Die Kelten stehen in unserer Region bereits weit vor den Römern für eine hochentwickelte Kultur. Trotz losen Stammesgefüges pflegten sie gemeinsame religiöse Bräuche, was sich ganz besonders bei der Untersuchung von Grabstätten zeigte. Auch die Landwirtschaft und die Metallverarbeitung sowie Handelsstrukturen mittels Wagen nahmen die Epoche der „eingewanderten“ Römer in bodenständig entwickelter Art und Weise bereits voraus. Für endgültige Nachweise der „Keltenstadt Alfdorf“ stehen Funde z.B. von Grabhügeln noch aus. Durch die intensive landwirtschaftliche Nutzung des Höhenzuges in den letzten Jahrhunderten wird diese Hoffnung allerdings gedämpft.
Die Archäologen gehen mit gespaltenen Gefühlen ans Werk: Einerseits ist der Bau der Ethylen-​Pipeline ja ein Glücksfall, um die uralte Siedlungsfläche überhaupt ans Tageslicht gebracht zu haben. Andererseits dürfte der Weiterbau der EPS-​Leitung durch die bisherigen Fundbeobachtungen wohl kaum aufzuhalten sein. Diese Einschätzung teilt auch Dr. Peter Zaar, Pressesprecher des Regierungspräsidiums Stuttgart. „Ja, wir sitzen da gewissermaßen zwischen den Stühlen“, meint er zur Crux der Interessensabwägung. Nach Angaben des Regierungspräsidiums haben sich im Zuge des EPS-​Pipelinebaus bislang schon rund 100 archäologisch interessante Fundstätten ergeben.
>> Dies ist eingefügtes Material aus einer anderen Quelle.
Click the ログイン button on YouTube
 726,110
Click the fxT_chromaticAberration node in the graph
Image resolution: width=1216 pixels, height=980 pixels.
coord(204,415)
In Fällen wie bei Alfdorf spreche man von Notgrabungen. Denn das Regierungspräsidiums sei einerseits verantwortlich für die Belange des Denkmalschutzes, andererseits für die planfestgestellte Baumaßnahme. In dieser Interessensabwägung sei die archäologisch-​wissenschaftliche Begleitung solcher Projekte fester Bestandteil der Planfeststellung: Die Bauherrschaft werde verpflichtet, die Untersuchungen zuzulassen und die Kosten zu übernehmen. Vergleichbar sei diese aktuelle Vorgehensweise bei der EPS (Ethylen Pipeline Süd) auch mit den denkmalpflegerischen Maßnahmen im Zuge der Bahn-​Neubaustrecke Stuttgart-​Ulm, wo sich an und auf der schwäbischen Alb auch schon hochinteressante Funde ergeben haben.
RP-​Pressesprecher Dr. Peter Zaar nennt die Entdeckung der Siedlungsspuren bei Alfdorf „landestypisch, jedoch regional natürlich sehr interessant“. Im Bedarfsfall sei EPS erfahrungsgemäß sehr kooperativ und räume den Archäologen ausreichend Zeit ein, um die Fundstätten zu untersuchen, zu vermessen und zu dokumentieren. Der Denkmalschutz wolle ja auch nicht das gesamte Gelände umgraben, sondern sei verstärkt daran interessierte, solche Flächen unberührt zu lassen. Denn auch nachfolgenden Generationen mit gewiss noch besseren Grabungs– und Untersuchungsmethoden sollen solche Orte erhalten bleiben.